**STATED TASK**
Copy the following items word for word, starting at the line containing "Pick the Clone Stamp tool" and ending at the line containing "Action: (x=1156, y=265)".
Begin DATA ROWS
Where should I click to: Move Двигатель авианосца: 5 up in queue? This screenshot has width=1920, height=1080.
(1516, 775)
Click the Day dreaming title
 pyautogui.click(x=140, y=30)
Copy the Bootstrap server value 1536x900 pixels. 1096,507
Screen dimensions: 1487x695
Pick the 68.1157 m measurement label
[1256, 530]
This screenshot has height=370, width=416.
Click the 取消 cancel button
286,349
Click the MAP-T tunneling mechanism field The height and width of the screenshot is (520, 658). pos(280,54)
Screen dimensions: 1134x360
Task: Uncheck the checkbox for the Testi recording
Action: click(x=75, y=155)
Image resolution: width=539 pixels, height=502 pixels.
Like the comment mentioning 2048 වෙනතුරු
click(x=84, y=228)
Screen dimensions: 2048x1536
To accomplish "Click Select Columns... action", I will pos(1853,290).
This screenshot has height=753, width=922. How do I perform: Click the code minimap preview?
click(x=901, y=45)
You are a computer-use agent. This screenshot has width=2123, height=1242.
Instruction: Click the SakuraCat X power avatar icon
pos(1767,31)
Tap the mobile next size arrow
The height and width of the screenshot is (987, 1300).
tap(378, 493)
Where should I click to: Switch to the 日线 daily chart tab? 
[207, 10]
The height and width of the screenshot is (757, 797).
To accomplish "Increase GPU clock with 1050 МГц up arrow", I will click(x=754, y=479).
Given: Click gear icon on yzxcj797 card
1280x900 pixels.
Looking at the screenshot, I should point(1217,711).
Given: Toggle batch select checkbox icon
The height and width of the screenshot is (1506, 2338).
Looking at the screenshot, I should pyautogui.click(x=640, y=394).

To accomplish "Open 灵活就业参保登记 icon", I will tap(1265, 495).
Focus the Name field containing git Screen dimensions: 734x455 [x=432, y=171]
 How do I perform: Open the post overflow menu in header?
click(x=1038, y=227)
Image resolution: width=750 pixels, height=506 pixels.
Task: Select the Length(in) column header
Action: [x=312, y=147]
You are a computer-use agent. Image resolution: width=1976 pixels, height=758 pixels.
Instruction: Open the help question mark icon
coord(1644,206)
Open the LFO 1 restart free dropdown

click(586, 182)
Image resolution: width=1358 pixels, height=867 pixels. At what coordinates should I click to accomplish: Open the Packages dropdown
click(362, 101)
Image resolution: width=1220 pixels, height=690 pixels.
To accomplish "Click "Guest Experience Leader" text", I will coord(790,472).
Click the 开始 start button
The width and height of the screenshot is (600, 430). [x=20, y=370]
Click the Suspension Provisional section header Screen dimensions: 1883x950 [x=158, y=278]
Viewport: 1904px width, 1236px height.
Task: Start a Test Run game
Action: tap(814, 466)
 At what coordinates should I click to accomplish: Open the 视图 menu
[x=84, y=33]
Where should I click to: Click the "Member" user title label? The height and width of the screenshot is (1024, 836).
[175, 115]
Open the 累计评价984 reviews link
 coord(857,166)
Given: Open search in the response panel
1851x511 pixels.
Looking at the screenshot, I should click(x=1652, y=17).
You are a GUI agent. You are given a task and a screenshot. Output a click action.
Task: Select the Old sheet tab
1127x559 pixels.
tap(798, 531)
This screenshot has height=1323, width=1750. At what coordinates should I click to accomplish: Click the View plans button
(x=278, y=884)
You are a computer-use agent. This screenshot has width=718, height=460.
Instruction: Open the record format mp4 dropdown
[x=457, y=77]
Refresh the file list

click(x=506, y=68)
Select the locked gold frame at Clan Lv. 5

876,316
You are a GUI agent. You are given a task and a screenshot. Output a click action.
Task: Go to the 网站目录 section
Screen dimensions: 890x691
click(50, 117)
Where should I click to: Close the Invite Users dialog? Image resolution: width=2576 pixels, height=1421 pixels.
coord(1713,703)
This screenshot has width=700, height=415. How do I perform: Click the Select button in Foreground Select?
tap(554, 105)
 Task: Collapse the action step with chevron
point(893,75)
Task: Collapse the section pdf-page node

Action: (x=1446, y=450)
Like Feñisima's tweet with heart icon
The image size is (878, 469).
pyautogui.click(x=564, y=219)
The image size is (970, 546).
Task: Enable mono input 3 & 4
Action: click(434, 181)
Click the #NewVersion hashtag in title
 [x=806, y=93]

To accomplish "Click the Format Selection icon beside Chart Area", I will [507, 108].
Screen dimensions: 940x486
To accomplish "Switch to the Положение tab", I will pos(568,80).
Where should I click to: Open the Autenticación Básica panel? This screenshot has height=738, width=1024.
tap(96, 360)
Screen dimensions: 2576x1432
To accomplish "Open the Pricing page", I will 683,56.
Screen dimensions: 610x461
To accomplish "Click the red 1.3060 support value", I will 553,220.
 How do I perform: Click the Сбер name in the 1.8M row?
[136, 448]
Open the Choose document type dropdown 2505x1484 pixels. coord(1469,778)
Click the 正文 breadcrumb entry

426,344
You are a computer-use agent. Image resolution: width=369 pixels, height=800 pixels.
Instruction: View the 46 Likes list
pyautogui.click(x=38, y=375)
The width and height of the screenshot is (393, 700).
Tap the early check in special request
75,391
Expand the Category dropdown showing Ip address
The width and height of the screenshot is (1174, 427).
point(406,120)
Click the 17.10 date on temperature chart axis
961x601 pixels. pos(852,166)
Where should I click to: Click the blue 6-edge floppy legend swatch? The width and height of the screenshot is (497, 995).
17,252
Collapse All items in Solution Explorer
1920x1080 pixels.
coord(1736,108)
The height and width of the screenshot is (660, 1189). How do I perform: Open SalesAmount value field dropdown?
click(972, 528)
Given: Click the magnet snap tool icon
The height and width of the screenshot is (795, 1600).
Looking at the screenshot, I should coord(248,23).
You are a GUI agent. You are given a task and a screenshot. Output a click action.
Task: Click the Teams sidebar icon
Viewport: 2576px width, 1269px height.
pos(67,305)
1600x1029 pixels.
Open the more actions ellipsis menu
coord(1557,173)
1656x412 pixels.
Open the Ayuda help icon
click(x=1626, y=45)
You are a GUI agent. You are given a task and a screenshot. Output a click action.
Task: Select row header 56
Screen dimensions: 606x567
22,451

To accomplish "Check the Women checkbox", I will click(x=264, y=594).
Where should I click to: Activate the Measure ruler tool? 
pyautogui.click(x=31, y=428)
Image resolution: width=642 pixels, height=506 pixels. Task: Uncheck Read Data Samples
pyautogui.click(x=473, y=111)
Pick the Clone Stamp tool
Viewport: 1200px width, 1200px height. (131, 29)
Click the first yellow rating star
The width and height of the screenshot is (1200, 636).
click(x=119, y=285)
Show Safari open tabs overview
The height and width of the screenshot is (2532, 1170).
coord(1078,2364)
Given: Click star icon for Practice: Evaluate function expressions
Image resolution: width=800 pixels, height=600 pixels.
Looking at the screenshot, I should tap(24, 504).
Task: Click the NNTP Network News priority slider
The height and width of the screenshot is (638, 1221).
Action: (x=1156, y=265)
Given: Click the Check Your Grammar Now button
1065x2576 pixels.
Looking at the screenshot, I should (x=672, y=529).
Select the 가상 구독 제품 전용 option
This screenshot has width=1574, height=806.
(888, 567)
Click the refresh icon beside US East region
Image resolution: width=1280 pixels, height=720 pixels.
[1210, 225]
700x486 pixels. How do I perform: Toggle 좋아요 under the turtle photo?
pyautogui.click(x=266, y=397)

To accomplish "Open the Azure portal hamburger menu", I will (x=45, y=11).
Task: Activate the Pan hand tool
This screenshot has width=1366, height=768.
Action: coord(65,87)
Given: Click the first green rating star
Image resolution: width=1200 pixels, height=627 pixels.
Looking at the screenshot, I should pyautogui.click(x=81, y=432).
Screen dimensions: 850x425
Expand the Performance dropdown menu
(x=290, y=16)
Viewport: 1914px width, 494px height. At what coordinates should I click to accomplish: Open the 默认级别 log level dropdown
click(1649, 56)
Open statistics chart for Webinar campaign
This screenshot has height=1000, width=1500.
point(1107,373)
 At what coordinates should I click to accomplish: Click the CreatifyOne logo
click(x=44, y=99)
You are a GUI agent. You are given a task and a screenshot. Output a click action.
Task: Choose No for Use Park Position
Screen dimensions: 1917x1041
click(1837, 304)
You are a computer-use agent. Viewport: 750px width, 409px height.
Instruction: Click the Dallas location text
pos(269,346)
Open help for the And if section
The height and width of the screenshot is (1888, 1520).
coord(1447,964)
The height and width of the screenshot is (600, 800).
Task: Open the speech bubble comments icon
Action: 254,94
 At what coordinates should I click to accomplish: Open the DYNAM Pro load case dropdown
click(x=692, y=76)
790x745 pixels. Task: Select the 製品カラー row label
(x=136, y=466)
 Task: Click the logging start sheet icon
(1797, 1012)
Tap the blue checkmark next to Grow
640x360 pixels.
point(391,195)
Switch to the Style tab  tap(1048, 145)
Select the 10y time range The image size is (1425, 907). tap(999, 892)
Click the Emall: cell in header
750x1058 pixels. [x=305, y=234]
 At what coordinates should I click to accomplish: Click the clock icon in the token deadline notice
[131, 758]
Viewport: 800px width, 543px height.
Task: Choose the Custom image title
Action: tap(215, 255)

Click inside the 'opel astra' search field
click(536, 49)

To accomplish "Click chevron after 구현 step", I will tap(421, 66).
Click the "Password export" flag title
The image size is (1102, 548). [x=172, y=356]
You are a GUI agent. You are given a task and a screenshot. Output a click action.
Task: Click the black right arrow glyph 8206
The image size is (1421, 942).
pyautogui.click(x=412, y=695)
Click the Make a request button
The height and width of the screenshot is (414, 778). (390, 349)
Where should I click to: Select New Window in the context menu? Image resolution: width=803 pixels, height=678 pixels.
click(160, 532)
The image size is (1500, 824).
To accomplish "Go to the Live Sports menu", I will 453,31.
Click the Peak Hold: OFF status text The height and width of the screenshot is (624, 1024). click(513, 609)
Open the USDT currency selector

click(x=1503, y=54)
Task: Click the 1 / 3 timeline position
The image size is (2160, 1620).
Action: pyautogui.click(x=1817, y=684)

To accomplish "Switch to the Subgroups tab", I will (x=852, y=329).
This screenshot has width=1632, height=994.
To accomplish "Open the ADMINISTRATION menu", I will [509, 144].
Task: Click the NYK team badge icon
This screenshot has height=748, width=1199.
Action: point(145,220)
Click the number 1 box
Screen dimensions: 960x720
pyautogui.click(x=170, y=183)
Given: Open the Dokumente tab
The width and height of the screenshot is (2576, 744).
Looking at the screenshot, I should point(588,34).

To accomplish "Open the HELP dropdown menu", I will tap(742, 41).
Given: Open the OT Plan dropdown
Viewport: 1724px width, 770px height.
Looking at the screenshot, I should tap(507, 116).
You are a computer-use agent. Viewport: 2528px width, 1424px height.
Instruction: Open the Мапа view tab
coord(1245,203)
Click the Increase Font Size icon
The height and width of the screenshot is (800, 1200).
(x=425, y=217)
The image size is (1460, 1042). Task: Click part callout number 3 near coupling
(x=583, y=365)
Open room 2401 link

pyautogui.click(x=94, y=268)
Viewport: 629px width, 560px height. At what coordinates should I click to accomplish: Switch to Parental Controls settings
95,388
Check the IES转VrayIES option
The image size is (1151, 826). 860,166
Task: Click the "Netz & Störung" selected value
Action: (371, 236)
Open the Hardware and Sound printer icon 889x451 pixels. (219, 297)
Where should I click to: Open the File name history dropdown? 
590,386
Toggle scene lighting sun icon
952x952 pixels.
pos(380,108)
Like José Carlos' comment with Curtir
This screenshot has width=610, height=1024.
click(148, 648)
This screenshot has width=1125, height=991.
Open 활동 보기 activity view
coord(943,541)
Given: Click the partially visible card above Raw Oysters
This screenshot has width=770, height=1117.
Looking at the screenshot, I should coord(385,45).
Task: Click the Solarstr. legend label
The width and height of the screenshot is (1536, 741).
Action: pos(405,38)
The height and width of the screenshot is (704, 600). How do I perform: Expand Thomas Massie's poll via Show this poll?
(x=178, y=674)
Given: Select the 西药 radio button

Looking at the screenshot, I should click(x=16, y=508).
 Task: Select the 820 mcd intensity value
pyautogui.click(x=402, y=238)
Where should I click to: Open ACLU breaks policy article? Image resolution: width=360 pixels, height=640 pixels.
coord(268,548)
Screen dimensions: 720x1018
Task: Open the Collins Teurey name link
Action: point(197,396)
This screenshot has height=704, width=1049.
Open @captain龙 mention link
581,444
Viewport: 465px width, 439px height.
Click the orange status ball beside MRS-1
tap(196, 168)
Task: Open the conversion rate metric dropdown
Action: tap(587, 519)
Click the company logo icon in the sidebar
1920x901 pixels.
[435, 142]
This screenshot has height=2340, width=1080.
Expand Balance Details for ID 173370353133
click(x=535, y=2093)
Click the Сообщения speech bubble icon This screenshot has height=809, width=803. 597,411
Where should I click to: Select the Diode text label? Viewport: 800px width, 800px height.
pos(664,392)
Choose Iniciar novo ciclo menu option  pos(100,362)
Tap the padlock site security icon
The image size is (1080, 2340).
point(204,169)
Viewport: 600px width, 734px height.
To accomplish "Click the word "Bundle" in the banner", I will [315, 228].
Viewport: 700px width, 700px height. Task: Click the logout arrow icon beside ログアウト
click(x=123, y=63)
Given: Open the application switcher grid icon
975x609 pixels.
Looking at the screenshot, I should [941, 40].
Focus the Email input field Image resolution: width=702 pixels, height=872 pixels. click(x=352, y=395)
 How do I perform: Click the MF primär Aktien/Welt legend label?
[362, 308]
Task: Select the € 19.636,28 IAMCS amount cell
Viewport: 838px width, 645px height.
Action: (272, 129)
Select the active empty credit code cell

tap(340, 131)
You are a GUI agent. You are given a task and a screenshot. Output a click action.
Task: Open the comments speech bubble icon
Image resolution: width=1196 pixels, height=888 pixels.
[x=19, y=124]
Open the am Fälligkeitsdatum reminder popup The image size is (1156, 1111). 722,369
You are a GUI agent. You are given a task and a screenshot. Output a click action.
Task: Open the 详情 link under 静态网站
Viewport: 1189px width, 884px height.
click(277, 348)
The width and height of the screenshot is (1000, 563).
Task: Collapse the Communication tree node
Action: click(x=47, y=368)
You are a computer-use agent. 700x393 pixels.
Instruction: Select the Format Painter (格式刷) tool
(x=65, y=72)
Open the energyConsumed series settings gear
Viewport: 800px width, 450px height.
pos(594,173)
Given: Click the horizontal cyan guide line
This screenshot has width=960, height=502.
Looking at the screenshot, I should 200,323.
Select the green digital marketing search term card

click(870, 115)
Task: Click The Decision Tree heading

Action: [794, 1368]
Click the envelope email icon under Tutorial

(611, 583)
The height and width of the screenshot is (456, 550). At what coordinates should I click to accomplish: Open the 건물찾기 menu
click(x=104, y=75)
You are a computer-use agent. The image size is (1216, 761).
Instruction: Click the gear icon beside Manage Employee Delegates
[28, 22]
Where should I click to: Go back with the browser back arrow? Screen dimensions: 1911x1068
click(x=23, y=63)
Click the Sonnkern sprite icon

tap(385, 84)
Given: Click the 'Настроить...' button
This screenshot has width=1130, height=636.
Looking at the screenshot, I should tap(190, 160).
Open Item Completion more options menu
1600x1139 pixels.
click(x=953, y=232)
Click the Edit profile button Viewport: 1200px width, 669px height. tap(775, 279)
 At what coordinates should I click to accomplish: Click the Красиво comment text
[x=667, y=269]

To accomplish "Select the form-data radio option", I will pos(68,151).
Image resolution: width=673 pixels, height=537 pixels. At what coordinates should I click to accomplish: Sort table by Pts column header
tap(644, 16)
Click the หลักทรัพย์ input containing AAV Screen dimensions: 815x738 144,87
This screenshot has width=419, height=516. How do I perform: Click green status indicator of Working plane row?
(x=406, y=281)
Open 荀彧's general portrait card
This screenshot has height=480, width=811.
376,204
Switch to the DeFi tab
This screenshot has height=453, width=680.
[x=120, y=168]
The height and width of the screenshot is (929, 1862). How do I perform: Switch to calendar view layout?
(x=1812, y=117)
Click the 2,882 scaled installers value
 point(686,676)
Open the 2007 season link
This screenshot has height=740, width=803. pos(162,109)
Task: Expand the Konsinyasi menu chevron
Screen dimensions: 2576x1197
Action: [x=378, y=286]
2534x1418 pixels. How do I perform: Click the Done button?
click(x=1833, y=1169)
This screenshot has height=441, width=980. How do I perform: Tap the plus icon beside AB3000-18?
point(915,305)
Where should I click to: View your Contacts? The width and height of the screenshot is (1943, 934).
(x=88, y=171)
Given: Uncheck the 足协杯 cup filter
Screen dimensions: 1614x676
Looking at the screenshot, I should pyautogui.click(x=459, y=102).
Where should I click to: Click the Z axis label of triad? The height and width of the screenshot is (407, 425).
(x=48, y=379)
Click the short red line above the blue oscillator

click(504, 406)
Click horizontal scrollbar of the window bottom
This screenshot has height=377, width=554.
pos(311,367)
End DATA ROWS
**CORRECT RESULT**
Pick the Clone Stamp tool
Viewport: 1200px width, 1200px height. (131, 29)
Click the first yellow rating star
The width and height of the screenshot is (1200, 636).
click(x=119, y=285)
Show Safari open tabs overview
The height and width of the screenshot is (2532, 1170).
coord(1078,2364)
Given: Click star icon for Practice: Evaluate function expressions
Image resolution: width=800 pixels, height=600 pixels.
Looking at the screenshot, I should tap(24, 504).
Task: Click the NNTP Network News priority slider
The height and width of the screenshot is (638, 1221).
Action: (x=1156, y=265)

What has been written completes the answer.